Requirement:
Where the listing below reaches the line containing "You are a GUI", start writing out lines exactly, and stop once the line containing "Task: Select the Lasso selection shape" has been written.

Stored data:

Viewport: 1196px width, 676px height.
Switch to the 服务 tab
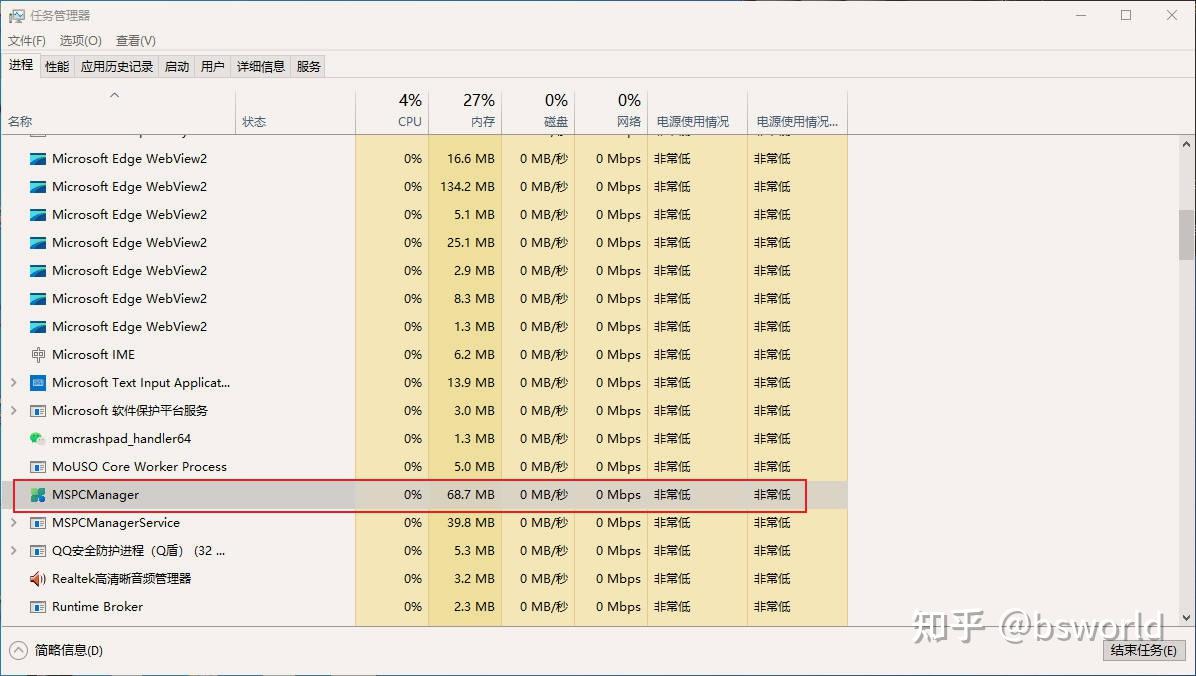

--

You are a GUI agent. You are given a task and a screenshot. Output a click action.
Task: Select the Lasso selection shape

---

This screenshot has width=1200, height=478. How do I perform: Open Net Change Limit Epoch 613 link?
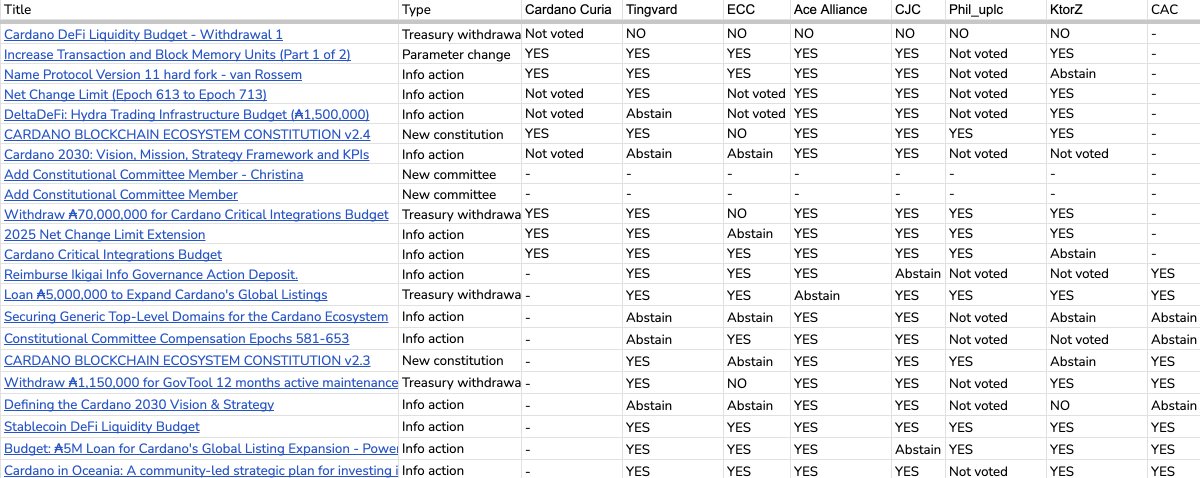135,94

Your response:
You are a GUI agent. You are given a task and a screenshot. Output a click action.
Task: Select the Lasso selection shape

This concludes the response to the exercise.